(Stored data)

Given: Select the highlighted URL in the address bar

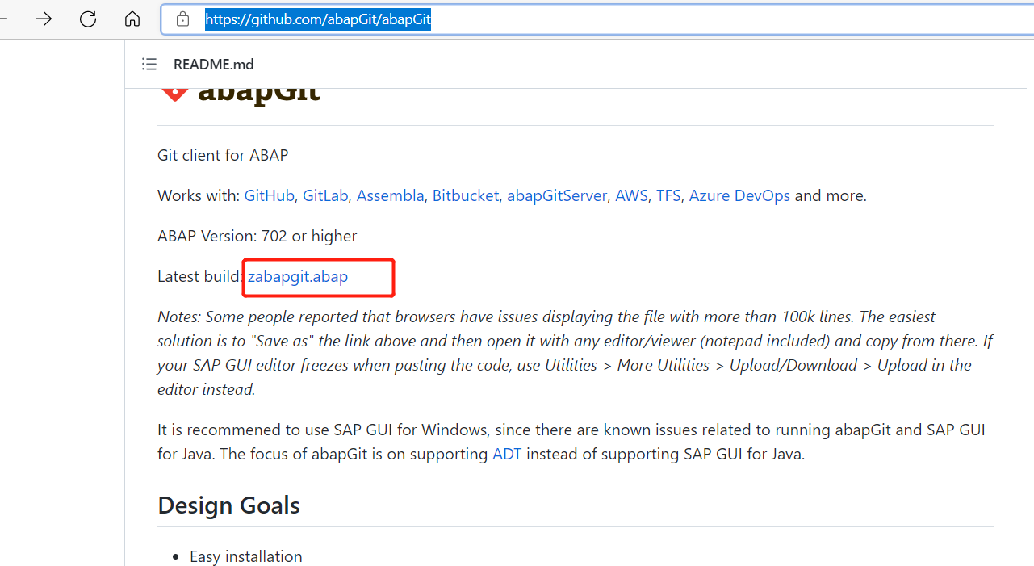Looking at the screenshot, I should (x=317, y=19).
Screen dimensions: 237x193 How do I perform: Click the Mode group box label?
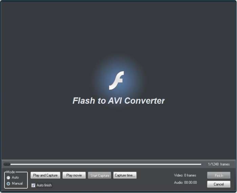pos(10,172)
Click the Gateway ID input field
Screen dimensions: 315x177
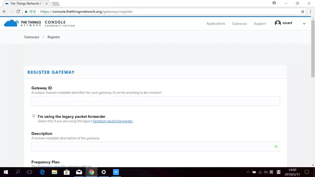tap(155, 101)
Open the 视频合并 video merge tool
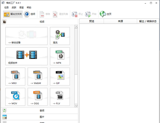The width and height of the screenshot is (160, 123). [x=26, y=56]
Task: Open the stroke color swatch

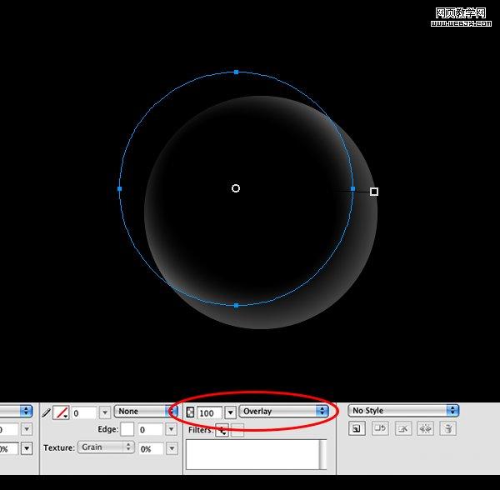Action: click(x=61, y=412)
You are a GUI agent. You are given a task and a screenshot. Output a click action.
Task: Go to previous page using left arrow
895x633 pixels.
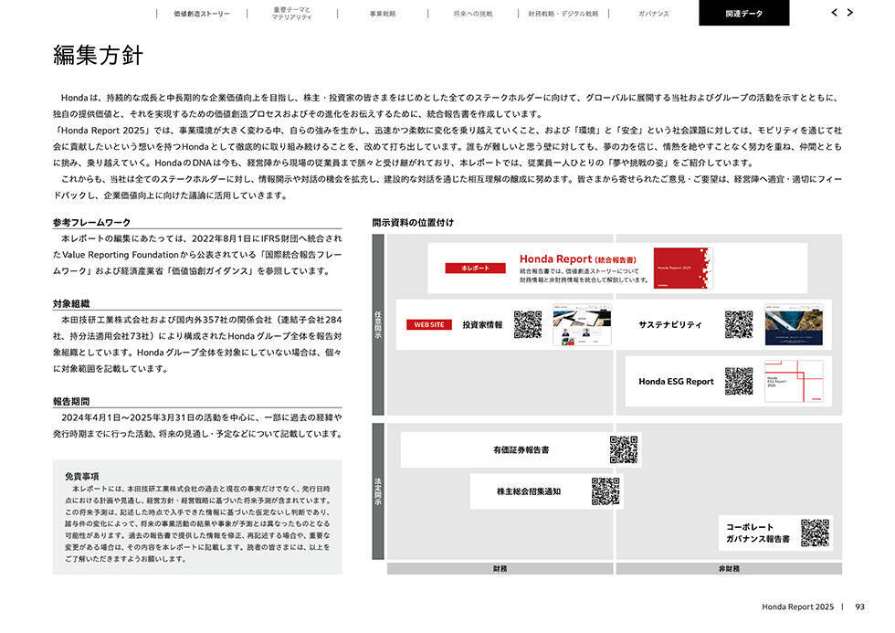coord(835,13)
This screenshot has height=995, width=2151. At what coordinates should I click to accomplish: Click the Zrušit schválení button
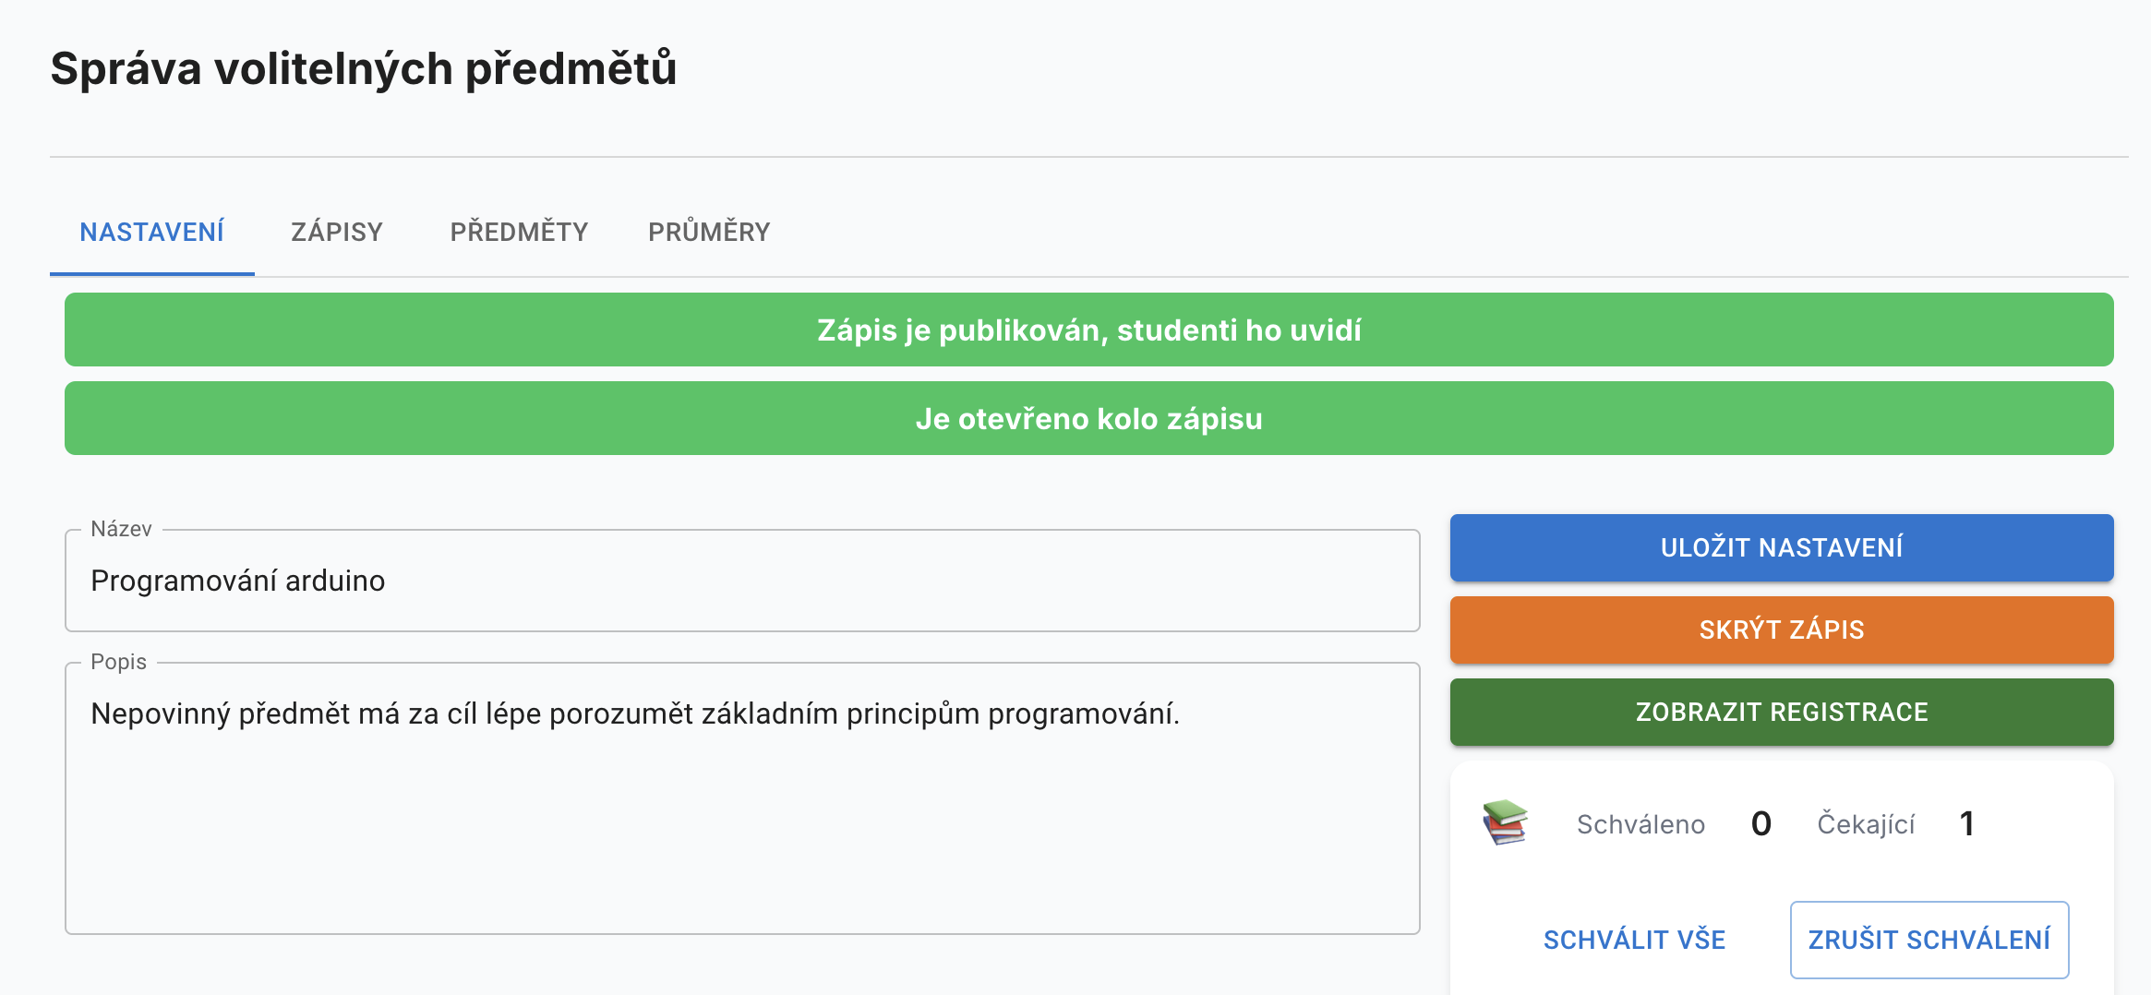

TASK OBJECTIVE
Please output only the lines running from the one that holds "You are a GUI" through the last line of the entries, both ends included, without any images.

ANSWER SECTION
You are a GUI agent. You are given a task and a screenshot. Output a click action.
Task: Go to previous page using left arrow
895x633 pixels.
coord(835,13)
This screenshot has height=995, width=2151. At what coordinates should I click to accomplish: Click the Zrušit schválení button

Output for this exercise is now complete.